● Given data:
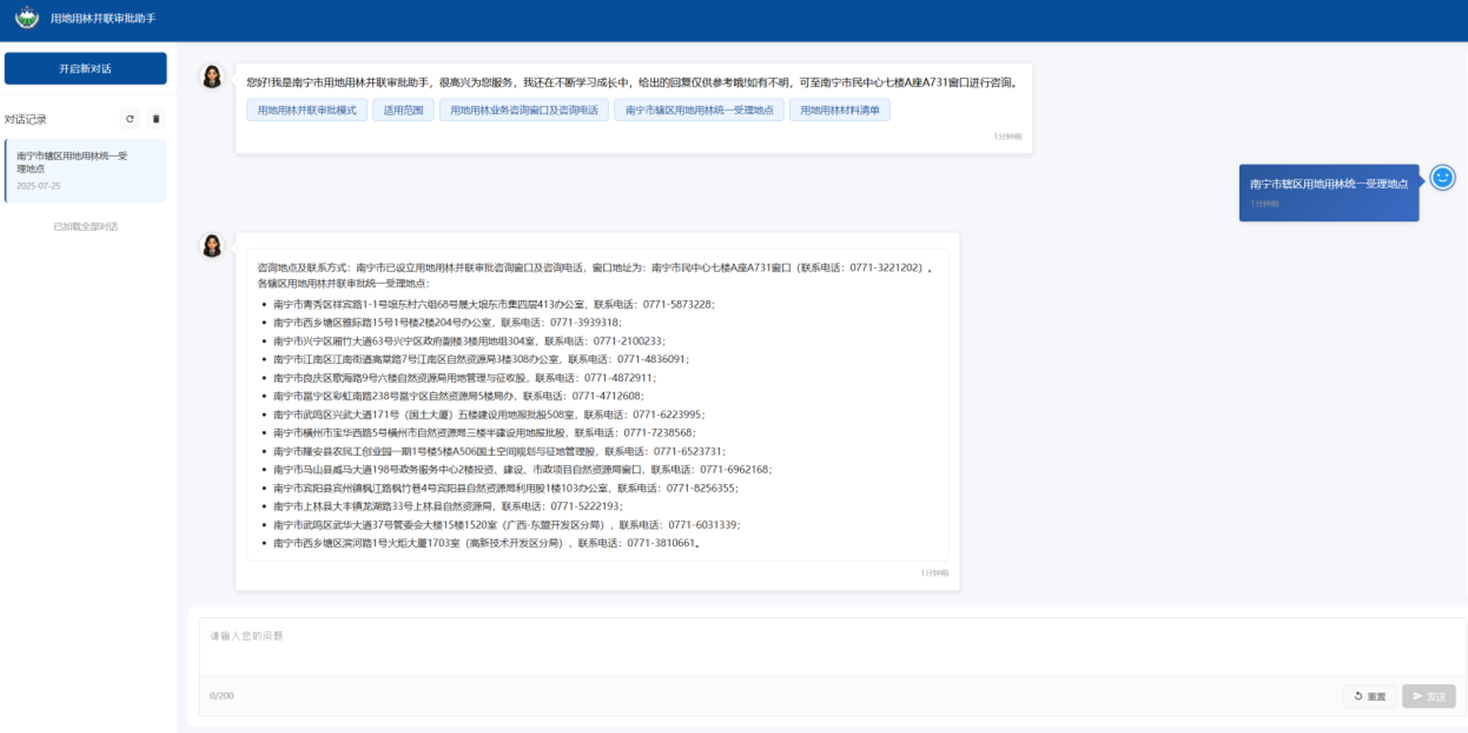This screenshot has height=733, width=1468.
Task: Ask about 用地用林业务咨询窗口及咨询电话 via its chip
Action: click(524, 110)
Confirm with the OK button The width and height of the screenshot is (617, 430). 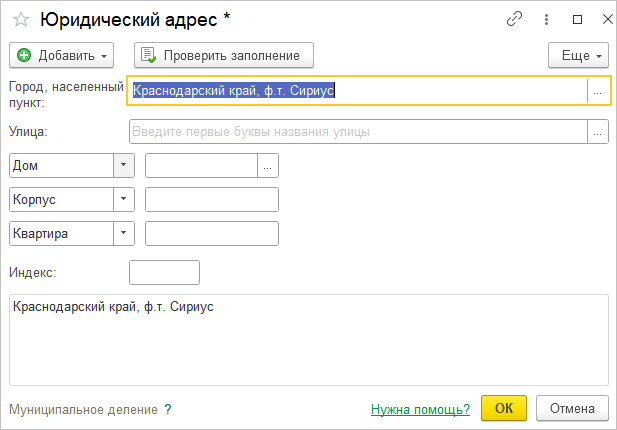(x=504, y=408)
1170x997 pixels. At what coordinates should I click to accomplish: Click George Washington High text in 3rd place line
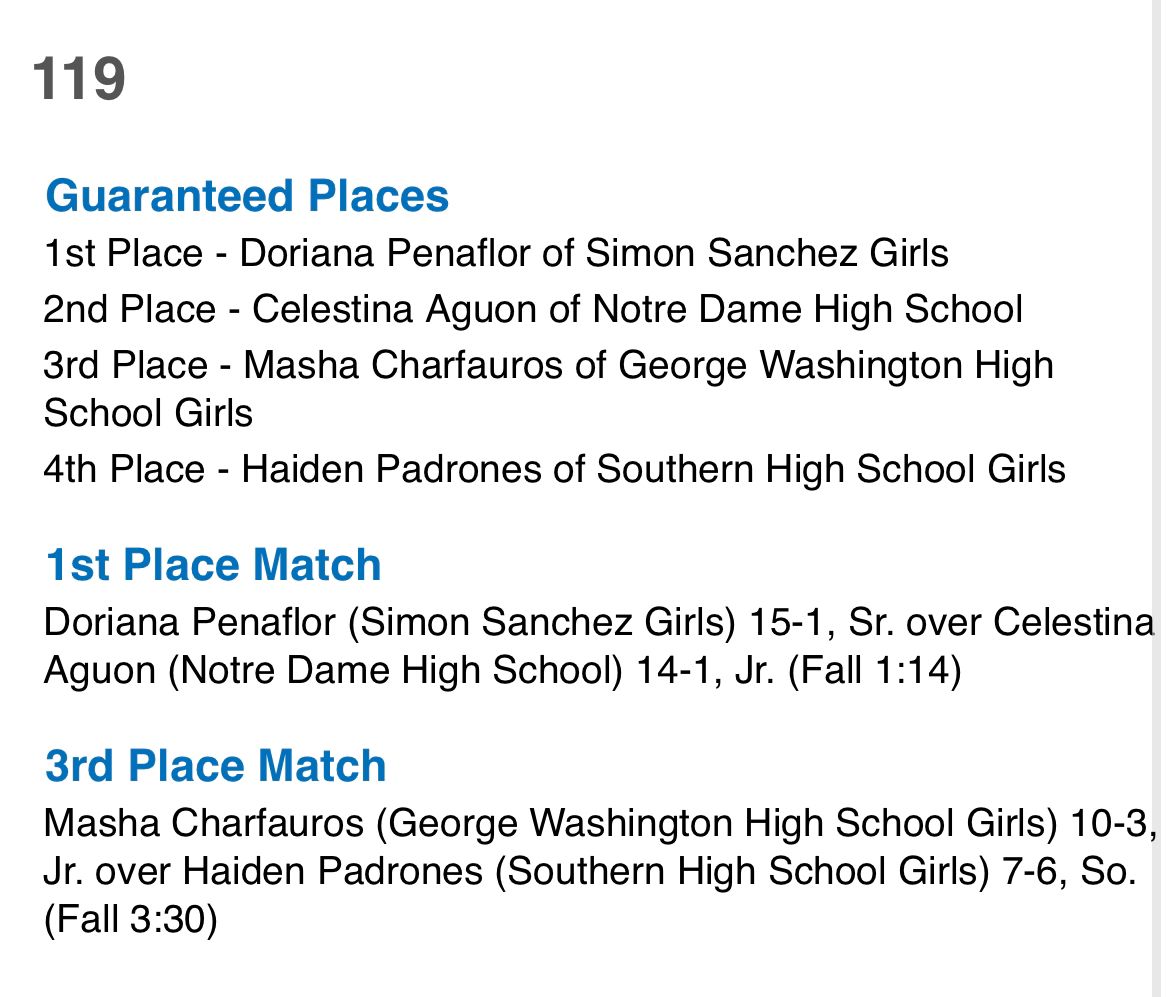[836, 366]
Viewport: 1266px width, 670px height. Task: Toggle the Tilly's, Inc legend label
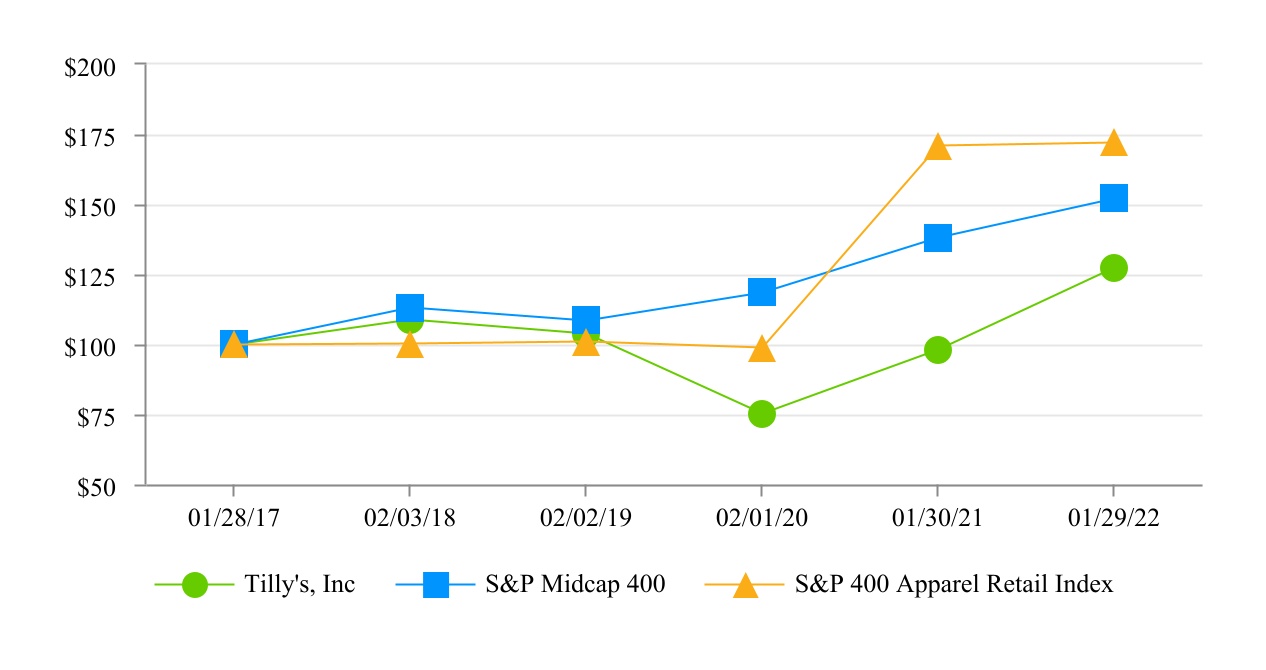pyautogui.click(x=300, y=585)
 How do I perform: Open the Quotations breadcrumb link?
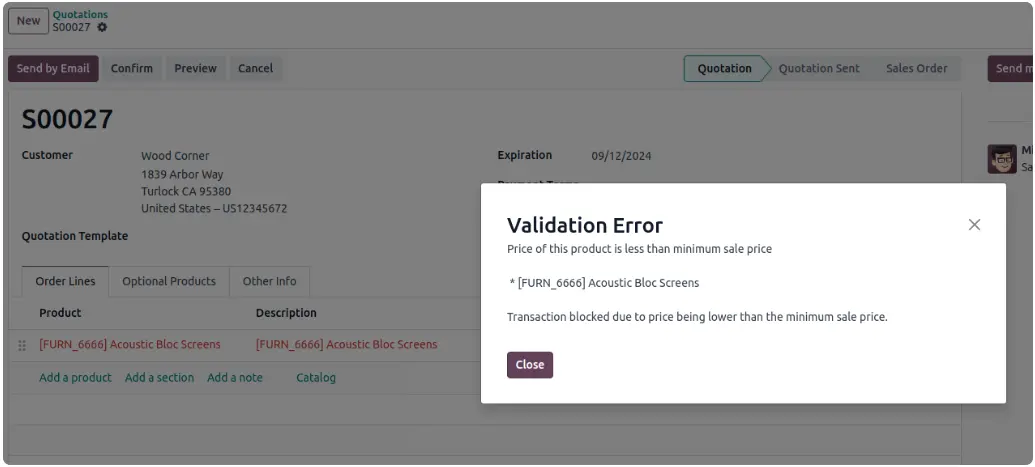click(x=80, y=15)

● Work order: No picture is to be included when the lines from the one containing "Viewport: 1266px width, 670px" through the end of the material above are output exactly; nothing else is written.

● Answer space:
Viewport: 1266px width, 670px height. Task: Toggle the Tilly's, Inc legend label
pyautogui.click(x=300, y=585)
 How do I perform: Open the Quotations breadcrumb link?
click(x=80, y=15)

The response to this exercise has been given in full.